# The Inaugural Central Coast Case Swap 2020 [08/08/2020]



## n87 (27/3/20)

Who’s keen for a case swap?
The Central Coast Brewers are holding their first ever case swap and you have plenty of time to plan and brew your beer to join in the fun.


Date Confirmed: Saturday 8th August 


For those of you who have not participated in a case swap, the general idea is:

You brew a batch of your finest and set aside 24 longnecks (>600ml) or 48 stubbies ensuring that you write your number on the cap (you can write it elsewhere too, but it must be on the cap)
On or before the case swap day, you bring the beers to the designated meeting spot
On case swap day, there will be some form of BBQ and drinks dependant on the amount of people.
Once all the case swap beer have arrived, we line them all up in number order and stand around pointing and arguing for about 30 mins before someone just starts sorting
Once the sorting ceremony is complete, there will be (upto) 24 mixed cases, each one containing everyone's beers
If you turned up on the day, you go home, rather tipsy with (upto) 23 new beers on your shoulder
If you didnt turn up on the day, you will collect your beers when you can, with only a little regret that you missed a great BBQ, but knowing that you have a while heap of awesome beers to try
If we get less than 13 participants, we will be able to double up, so everyone gets 2 longnecks of everyone else's beer


Now I know all our minds are on the pending zombie apocalypse, so I will be imposing a strict NO CORONA policy, noone will bring any form of Corona to the swap on pain of public shaming.
On a serious note however, we will pencil this meeting in for Saturday the 18th of July. with the uncertainty of where our next roll of toilet paper will come from, this date will be re-assessed in the coming months to ensure that we follow the current Government direction.

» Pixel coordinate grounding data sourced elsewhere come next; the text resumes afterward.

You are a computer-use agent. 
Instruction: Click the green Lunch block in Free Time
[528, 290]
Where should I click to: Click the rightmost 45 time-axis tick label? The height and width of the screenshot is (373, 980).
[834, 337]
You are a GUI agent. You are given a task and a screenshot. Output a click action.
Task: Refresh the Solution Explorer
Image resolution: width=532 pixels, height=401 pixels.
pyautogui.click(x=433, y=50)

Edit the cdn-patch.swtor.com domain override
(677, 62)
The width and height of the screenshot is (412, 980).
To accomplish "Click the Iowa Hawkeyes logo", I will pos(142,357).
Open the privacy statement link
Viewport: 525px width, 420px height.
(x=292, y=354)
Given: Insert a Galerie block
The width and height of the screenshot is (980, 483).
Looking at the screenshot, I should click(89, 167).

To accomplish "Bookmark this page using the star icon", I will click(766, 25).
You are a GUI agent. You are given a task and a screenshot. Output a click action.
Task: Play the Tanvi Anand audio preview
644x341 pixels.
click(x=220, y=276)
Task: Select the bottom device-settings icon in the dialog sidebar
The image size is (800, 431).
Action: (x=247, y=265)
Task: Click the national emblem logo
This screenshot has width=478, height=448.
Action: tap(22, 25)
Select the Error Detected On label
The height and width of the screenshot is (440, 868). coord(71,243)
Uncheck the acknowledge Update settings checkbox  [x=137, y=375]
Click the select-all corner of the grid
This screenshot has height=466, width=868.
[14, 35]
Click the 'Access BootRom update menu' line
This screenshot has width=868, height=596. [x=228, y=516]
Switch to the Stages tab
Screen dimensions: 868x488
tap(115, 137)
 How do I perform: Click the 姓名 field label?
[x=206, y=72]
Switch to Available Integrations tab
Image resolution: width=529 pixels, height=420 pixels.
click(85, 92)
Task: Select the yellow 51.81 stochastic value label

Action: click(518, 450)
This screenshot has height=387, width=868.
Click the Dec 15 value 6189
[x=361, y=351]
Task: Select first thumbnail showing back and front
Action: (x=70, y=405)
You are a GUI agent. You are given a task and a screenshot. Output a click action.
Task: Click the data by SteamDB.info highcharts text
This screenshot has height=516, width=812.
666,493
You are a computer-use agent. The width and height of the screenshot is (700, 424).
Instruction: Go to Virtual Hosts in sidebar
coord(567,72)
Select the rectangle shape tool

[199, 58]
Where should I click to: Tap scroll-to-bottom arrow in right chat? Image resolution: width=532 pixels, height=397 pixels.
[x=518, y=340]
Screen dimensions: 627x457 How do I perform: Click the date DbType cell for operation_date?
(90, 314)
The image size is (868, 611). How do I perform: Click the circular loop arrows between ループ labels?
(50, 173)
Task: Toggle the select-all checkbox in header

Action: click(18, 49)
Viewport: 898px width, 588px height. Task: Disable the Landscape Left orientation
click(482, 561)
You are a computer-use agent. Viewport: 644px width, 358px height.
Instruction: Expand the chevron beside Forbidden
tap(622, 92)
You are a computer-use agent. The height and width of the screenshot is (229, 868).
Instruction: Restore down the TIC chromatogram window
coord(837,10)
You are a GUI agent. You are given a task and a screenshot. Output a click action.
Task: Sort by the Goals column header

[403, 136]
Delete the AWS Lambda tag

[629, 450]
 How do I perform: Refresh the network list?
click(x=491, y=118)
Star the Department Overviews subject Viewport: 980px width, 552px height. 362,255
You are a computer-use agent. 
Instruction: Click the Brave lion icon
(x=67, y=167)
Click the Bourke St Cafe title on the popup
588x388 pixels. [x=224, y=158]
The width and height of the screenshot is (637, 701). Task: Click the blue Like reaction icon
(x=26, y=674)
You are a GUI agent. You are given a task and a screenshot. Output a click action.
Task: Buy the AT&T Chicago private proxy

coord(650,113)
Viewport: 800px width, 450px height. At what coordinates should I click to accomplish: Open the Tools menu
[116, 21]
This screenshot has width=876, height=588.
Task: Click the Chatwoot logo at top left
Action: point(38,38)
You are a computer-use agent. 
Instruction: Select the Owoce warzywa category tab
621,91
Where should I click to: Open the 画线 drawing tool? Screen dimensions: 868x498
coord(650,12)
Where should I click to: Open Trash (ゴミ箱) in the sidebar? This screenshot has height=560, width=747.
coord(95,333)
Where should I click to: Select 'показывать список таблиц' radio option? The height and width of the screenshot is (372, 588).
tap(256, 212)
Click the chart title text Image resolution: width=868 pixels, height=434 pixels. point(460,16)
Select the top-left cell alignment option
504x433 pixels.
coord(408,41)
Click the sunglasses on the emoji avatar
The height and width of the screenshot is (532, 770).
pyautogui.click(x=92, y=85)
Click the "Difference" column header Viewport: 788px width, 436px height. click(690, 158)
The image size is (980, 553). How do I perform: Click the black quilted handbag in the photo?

To sign up for the swap. simply copy the current list (make sure it is the latest version), paste into a new reply, pick a number and put your username next to it.
As the date gets closer, you can add the beer you will be putting forward

If you would like to put your hand up to host, please reply


Swappers:
1-
2-
3-
4- n87
5-
6-
7-
8-
9-
10-
11-
12-
13-
14-
15-
16-
17-
18-
19-
20-
21-
22-
23-
24-


----------



## gone brewing (28/3/20)

Swappers:
1- gone brewing
2-
3-
4- n87
5-
6-
7-
8-
9-
10-
11-
12-
13-
14-
15-
16-
17-
18-
19-
20-
21-
22-
23-
24-


----------



## n87 (28/3/20)

Swappers:
1- gone brewing
2- MikeyR
3-
4- n87
5-
6-
7-
8-
9-
10-
11-
12-
13-
14-
15-
16-
17-
18-
19-
20-
21-
22-
23-
24-


----------



## n87 (1/4/20)

Swappers:
1- gone brewing
2- MikeyR
3- Karl (mailing list)
4- n87
5-
6-
7-
8-
9-
10-
11-
12-
13-
14-
15-
16-
17-
18-
19-
20-
21-
22-
23-
24-


----------



## Stephen2257 (10/4/20)

Swappers:
1- gone brewing
2- MikeyR
3- Karl (mailing list)
4- n87
5- Stephen2257
6-
7-
8-
9-
10-
11-
12-
13-
14-
15-
16-
17-
18-
19-
20-
21-
22-
23-
24-


----------



## n87 (16/7/20)

Hi All,
Due to a considerable lack of organisation (on my part), I have not done anything about actually organising this, so it will have to be postponed a little.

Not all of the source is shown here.